Content that works — really works, not just gets likes — has a voice. It has a perspective. It has the kind of specificity that AI avoids because it is too risky, too niche, too yours.

How to write content that does not look like AI

This is not magic. It is discipline.

Use simple verbs. Is, has, was, did. Not "serves as" or "stands as a testament to." AI loves compound verbs because they sound formal. Real humans use simple verbs.

Repeat words. AI swaps "important" for "crucial," "vital," "transcendental," and "pivotal" in the same paragraph because it was trained to avoid repetition. Humans repeat. It is natural. It sounds right.

Decide if you have something to say before you write. If the answer is "I don't know, something about productivity," do not write. Wait until you have a concrete idea. A specific observation. A story only you can tell.

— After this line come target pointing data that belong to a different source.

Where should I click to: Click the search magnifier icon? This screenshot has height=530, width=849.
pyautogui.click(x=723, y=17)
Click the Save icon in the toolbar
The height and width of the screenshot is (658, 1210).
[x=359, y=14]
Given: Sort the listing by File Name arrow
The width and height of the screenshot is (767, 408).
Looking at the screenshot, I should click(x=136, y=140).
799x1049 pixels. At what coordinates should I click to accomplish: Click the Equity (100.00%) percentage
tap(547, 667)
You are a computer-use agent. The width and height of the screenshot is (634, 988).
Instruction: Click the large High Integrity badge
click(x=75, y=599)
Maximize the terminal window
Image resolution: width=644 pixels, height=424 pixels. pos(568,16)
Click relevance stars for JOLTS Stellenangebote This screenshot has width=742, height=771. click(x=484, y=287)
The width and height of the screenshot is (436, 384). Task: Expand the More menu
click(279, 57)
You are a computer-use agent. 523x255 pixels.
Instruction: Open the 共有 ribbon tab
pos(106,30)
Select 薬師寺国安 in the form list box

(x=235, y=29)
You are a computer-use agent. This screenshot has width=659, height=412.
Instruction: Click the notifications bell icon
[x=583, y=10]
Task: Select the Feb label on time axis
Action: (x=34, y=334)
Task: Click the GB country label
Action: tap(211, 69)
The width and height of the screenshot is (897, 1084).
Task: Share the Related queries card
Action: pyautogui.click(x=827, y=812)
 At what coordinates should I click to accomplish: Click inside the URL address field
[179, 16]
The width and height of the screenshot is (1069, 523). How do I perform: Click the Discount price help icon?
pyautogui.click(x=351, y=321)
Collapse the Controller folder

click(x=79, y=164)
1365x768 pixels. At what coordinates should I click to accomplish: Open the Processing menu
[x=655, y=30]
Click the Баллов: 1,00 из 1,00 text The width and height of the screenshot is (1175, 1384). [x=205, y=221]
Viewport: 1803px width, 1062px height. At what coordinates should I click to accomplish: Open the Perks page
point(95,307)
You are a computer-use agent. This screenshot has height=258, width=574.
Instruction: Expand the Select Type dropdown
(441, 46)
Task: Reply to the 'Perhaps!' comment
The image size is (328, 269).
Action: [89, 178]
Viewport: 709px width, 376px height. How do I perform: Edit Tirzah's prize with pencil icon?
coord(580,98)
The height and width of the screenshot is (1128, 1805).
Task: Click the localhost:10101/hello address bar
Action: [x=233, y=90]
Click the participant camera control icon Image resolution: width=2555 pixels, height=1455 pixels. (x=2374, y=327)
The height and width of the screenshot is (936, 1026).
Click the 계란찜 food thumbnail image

Avoid formulas. "It's not about X, it's about Y" is AI's favorite trick. If your contrast is obvious, say the thing directly. "Working more does not help. Working better does." No drama. No reveal structure.

Scan for suspicious words. Unlock. Dive into. Tapestry. Pivotal. Culmination. If one shows up, replace it with what you actually meant. Usually it is a simpler word.

Read it out loud. If it sounds like a graduation speech, it is AI. If it sounds like how you would talk to someone at a bar, it is human.

The new standard

The future is not AI stopping. That is not going to happen. The future is readers learning to spot it, and creators deciding not to look like it.

When everything is AI, human becomes the differentiator. Not because it is better by definition, but because it is scarce. Because it is real. Because it has friction, imperfection, and the kind of specificity that does not come from a prompt.

The good news: it is easy to not look like AI. The bad news: it requires having something of your own to say.

And that, still, no model can generate.


This text went through an anti-AI filter before publishing. The formulas were removed. The suspicious words were replaced. What remains is concrete opinion, short sentences, and the voice of someone who got tired of reading the same thing a hundred times a day.